__How to complete this task__
Would you please return all of the entries below exactly as shown?

__Available data__

# # # # # # #

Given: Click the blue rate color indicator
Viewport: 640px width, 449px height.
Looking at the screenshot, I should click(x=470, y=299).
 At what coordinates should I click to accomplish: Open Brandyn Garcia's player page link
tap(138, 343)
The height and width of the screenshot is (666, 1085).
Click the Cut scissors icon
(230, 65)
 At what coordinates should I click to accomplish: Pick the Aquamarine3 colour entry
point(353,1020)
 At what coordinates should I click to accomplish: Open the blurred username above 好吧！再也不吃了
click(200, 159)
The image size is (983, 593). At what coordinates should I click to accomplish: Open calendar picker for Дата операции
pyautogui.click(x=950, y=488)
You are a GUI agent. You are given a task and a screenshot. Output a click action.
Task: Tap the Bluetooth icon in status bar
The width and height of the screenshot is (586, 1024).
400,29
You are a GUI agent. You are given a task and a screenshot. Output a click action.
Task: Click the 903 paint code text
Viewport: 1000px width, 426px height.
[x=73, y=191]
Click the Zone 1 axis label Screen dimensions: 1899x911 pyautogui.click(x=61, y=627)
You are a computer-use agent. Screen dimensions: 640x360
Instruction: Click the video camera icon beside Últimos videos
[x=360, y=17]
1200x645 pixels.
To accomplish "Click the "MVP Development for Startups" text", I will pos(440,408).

# # # # # # #

__Completed exercise__
Given: Click the blue rate color indicator
Viewport: 640px width, 449px height.
Looking at the screenshot, I should click(x=470, y=299).
 At what coordinates should I click to accomplish: Open Brandyn Garcia's player page link
tap(138, 343)
The height and width of the screenshot is (666, 1085).
Click the Cut scissors icon
(230, 65)
 At what coordinates should I click to accomplish: Pick the Aquamarine3 colour entry
point(353,1020)
 At what coordinates should I click to accomplish: Open the blurred username above 好吧！再也不吃了
click(200, 159)
The image size is (983, 593). At what coordinates should I click to accomplish: Open calendar picker for Дата операции
pyautogui.click(x=950, y=488)
You are a GUI agent. You are given a task and a screenshot. Output a click action.
Task: Tap the Bluetooth icon in status bar
The width and height of the screenshot is (586, 1024).
400,29
You are a GUI agent. You are given a task and a screenshot. Output a click action.
Task: Click the 903 paint code text
Viewport: 1000px width, 426px height.
[x=73, y=191]
Click the Zone 1 axis label Screen dimensions: 1899x911 pyautogui.click(x=61, y=627)
You are a computer-use agent. Screen dimensions: 640x360
Instruction: Click the video camera icon beside Últimos videos
[x=360, y=17]
1200x645 pixels.
To accomplish "Click the "MVP Development for Startups" text", I will pos(440,408).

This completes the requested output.